Lstm's deep understanding

Source: Internet
Author: User

LSTM is the most important is the understanding of the cell, the first to see this classic blog, after reading the feeling of each division have read, but the overall integration is not up, and then saw the great God wrote a summary of the blog, the whole LSTM structure integrated.

1,lstm cell most common structure diagram:

Note: Lstm can be understood as having three doors, a cell. The input amplitude of the input Gate control input (new memory), the input amplitude of the memory state before the forgotten Gate is controlled, and the output amplitude of the final memory.

2, I think the most help I understand the whole process is the following picture:

T-moment cell input:
1. With current input XT
2, the first time the cell output ht-1
3. The state of the cell in the previous moment ct-1 ( can be understood as the intermediate value in the calculation of the ht-1 process )

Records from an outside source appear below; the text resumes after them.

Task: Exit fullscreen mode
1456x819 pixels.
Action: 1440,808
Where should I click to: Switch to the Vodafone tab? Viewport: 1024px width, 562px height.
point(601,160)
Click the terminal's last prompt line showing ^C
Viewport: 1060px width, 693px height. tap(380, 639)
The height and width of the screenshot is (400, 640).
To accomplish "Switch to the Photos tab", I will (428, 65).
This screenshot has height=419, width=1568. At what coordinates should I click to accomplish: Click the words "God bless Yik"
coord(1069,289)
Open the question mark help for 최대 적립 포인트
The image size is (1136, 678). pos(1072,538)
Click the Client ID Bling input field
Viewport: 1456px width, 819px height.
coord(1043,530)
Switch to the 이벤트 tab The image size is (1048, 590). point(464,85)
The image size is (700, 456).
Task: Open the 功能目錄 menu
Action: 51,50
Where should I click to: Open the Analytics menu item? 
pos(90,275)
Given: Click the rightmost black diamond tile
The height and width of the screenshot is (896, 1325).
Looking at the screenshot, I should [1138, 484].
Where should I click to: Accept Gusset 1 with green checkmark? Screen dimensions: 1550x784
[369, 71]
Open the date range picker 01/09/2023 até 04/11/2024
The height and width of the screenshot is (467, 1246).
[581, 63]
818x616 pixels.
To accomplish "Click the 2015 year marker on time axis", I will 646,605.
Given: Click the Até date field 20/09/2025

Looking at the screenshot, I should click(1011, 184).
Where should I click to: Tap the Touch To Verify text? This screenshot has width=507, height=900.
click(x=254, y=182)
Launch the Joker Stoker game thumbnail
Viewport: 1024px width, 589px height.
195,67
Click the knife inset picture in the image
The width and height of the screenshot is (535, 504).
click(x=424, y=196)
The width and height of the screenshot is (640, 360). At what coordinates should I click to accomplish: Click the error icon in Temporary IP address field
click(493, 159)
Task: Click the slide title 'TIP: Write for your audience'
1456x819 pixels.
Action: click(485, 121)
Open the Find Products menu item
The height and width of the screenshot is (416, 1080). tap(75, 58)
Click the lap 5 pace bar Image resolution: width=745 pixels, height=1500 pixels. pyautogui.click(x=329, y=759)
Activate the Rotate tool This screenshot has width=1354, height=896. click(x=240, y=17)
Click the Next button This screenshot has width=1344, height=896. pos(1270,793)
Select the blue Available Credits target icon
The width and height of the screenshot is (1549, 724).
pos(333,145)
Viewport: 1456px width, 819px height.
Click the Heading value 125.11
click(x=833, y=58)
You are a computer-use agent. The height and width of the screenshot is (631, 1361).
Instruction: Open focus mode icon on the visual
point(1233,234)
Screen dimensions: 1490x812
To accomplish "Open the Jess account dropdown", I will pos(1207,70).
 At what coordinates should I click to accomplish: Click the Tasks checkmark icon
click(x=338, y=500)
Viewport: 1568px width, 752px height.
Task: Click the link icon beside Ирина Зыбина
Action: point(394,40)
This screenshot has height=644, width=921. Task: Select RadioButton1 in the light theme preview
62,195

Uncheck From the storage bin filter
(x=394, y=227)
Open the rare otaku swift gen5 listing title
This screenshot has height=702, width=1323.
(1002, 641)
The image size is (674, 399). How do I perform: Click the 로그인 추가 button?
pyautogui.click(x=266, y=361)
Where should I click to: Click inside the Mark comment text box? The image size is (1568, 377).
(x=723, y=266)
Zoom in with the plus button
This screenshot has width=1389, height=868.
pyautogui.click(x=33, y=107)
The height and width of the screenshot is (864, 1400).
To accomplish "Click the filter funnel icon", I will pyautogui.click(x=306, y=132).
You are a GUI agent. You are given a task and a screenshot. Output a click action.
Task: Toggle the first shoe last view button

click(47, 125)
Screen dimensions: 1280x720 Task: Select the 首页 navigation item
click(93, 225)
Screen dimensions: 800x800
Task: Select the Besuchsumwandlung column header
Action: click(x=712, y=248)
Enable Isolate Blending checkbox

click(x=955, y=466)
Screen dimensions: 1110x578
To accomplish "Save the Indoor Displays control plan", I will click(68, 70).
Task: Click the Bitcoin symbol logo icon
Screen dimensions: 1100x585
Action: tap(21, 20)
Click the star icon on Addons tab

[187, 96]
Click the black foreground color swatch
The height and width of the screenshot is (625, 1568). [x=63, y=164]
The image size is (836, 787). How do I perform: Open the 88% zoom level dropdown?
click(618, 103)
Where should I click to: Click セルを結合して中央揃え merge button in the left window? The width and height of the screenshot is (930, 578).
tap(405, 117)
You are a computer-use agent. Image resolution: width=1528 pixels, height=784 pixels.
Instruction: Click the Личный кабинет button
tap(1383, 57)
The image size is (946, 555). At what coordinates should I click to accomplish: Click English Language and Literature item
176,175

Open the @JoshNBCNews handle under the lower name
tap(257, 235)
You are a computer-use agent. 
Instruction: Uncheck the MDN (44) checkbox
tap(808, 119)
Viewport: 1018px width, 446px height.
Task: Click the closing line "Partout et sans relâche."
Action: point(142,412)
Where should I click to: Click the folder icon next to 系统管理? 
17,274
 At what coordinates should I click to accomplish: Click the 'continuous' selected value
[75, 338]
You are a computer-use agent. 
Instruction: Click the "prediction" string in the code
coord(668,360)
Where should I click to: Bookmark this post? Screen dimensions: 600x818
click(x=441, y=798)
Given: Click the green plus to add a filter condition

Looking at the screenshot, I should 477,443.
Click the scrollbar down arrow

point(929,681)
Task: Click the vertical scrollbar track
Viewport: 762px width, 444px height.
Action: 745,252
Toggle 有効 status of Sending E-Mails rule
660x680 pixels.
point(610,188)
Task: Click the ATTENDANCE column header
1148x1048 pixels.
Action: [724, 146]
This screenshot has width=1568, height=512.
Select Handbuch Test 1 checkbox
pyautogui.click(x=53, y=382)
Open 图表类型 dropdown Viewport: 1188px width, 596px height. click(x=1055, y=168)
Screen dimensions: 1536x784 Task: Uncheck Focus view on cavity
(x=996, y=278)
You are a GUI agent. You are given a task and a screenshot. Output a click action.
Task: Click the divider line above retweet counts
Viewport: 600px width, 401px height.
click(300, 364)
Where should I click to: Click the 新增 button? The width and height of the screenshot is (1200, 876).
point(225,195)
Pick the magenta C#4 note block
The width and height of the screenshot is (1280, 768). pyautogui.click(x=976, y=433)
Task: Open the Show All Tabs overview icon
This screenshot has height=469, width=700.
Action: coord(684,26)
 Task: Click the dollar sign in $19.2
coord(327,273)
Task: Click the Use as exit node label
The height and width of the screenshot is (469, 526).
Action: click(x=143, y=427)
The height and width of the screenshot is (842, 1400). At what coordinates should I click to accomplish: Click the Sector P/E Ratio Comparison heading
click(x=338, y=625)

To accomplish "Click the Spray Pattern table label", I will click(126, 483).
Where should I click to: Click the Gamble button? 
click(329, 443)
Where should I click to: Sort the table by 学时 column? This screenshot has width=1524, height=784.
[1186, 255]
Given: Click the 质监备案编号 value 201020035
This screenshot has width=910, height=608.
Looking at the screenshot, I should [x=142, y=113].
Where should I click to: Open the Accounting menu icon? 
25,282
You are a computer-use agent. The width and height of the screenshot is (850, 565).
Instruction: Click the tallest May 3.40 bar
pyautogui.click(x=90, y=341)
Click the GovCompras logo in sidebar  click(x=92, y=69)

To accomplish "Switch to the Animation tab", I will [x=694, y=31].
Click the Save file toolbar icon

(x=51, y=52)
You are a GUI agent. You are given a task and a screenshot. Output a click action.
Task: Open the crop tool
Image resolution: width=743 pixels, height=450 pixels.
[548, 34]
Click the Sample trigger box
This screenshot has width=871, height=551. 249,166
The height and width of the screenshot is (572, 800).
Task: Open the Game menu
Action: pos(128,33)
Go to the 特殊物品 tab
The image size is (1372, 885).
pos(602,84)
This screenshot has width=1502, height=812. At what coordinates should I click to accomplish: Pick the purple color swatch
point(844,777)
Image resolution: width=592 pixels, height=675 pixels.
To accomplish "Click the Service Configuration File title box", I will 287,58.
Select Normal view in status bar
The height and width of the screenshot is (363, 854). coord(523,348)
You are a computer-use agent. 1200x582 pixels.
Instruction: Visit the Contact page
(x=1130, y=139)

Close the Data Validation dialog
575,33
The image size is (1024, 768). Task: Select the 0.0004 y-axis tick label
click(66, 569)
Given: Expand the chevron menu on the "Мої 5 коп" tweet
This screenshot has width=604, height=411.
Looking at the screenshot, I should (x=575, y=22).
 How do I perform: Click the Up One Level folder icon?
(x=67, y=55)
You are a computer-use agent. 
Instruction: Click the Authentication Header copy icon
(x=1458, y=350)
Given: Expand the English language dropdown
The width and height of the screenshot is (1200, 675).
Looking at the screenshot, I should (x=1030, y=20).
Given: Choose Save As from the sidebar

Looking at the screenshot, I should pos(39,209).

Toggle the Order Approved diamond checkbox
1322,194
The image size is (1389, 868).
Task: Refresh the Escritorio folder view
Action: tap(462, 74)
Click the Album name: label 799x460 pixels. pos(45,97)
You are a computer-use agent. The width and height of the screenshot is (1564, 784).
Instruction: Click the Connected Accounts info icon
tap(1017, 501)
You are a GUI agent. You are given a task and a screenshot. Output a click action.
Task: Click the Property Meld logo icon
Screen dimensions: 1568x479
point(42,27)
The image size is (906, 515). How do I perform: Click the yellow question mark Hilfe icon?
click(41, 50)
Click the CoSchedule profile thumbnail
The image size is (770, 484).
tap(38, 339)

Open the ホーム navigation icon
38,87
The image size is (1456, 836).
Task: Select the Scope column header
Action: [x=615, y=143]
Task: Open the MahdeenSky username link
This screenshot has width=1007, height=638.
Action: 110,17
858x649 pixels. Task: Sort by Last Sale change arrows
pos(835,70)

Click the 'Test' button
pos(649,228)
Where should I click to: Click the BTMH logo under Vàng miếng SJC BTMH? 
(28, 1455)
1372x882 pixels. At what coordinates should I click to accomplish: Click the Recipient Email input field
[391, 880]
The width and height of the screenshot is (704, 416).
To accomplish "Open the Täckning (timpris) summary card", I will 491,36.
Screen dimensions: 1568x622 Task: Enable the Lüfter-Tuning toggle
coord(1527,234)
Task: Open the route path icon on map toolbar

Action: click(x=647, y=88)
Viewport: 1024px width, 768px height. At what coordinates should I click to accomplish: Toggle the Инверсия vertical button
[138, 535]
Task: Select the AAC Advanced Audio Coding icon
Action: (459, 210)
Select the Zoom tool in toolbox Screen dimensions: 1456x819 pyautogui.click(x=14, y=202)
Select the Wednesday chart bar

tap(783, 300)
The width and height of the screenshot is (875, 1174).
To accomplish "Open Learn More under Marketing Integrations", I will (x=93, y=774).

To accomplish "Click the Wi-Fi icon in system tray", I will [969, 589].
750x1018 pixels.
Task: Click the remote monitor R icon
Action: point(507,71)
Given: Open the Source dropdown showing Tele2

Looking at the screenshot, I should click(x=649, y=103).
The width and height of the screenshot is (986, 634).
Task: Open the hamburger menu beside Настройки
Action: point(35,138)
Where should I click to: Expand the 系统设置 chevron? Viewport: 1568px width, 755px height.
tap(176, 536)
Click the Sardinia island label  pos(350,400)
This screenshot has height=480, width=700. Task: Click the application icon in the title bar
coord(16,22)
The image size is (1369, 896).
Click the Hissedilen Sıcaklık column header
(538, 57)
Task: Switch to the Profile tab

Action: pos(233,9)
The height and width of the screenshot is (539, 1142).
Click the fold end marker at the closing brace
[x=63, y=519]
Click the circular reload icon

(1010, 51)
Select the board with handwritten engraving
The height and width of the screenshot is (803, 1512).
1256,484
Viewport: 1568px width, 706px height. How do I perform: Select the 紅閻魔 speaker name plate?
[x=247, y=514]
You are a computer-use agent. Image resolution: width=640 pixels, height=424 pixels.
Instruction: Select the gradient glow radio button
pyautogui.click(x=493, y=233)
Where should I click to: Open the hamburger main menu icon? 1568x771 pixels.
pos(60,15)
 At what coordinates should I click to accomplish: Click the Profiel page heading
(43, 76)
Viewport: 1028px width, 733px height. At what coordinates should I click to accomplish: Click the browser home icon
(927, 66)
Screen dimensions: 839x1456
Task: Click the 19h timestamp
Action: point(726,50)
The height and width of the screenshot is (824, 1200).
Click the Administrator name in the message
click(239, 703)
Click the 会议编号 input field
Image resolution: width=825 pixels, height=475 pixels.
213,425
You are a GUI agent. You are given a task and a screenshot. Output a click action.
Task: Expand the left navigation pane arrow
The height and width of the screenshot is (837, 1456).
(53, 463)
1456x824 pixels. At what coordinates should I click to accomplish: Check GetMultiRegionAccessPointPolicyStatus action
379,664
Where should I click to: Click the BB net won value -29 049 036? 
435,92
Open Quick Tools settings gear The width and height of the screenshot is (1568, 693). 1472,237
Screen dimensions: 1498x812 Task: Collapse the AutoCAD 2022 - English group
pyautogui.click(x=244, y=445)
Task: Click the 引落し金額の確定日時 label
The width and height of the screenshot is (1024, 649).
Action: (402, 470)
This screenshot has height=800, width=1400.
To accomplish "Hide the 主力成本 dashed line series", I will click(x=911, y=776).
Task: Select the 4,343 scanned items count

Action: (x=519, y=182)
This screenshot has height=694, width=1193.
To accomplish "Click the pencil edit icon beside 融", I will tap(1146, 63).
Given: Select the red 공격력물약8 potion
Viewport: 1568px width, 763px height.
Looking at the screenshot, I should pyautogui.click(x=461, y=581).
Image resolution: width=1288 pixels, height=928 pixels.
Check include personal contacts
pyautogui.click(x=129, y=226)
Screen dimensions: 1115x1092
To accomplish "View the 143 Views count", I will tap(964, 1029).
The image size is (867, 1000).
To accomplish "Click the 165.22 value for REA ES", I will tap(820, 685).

T-moment Cell 3 gate gate, range [0,1] (improved GRU cell merges input and forgotten doors into the update gate):
1. Input Door It
2. Forgotten Door ft
3. Output door OT

The calculation process in the cell is as follows (in contrast to the second chart above):
Step 1.1 Input Door It "corresponds to the first formula"
Step 1.2 and its control of new memory ct wavy lines:
W is its corresponding weight matrix and B is biased. The yellow box is a different activation function. In fact, these two operations can be equivalent to a two-layer parallel neural network. "Note here that there is an activation function for Tanh, and then by the cell and the output gate to get the hidden layer output is also used to tanh, the other input, forgetting, the output gate is sigmoid. 】

Forgotten door Specific calculation process:
Step 1.3, Forgetting gate ft (controls the degree of forgetfulness of previous input memory Ct-1) (pictured below)
among them, step1.1, 1.2, 1.3 can be computed in parallel, input is the current input XT and the previous time the cell output ht-1

After the step of 1.1, 1.2, 1.3 to get the current cell state CT, followed by STEP2.

Update the calculation process for the gate (updated):

The update gate is added by adding two parts, the first part of which is the "forget old Thing", which is multiplied by the cell state ct-1 of the forgotten gate ft and the previous time, and the latter part is the it that is obtained by the input gate, and the new memory wave Line ct that controls it, multiplying them by two. "Add new Thing ".

Step3: Output gate OT and its control of the T-moment cell's hidden layer output ht.

The STEP4 Signal XT passes the final output of HT:

from here I infer that the output gate output is not the result of the final lstm layer output, the result of the output of the LSTM layer is obtained by multiplying the weight matrix of the HT (hidden layer output) and the output gate through the sigmoid layer.

Reference Address: https://blog.csdn.net/songhk0209/article/details/71134698

Contact Us

The content source of this page is from Internet, which doesn't represent Alibaba Cloud's opinion; products and services mentioned on that page don't have any relationship with Alibaba Cloud. If the content of the page makes you feel confusing, please write us an email, we will handle the problem within 5 days after receiving your email.

If you find any instances of plagiarism from the community, please send an email to: info-contact@alibabacloud.com and provide relevant evidence. A staff member will contact you within 5 working days.

A Free Trial That Lets You Build Big!

Start building with 50+ products and up to 12 months usage for Elastic Compute Service

  • Sales Support

    1 on 1 presale consultation

  • After-Sales Support

    24/7 Technical Support 6 Free Tickets per Quarter Faster Response

  • Alibaba Cloud offers highly flexible support services tailored to meet your exact needs.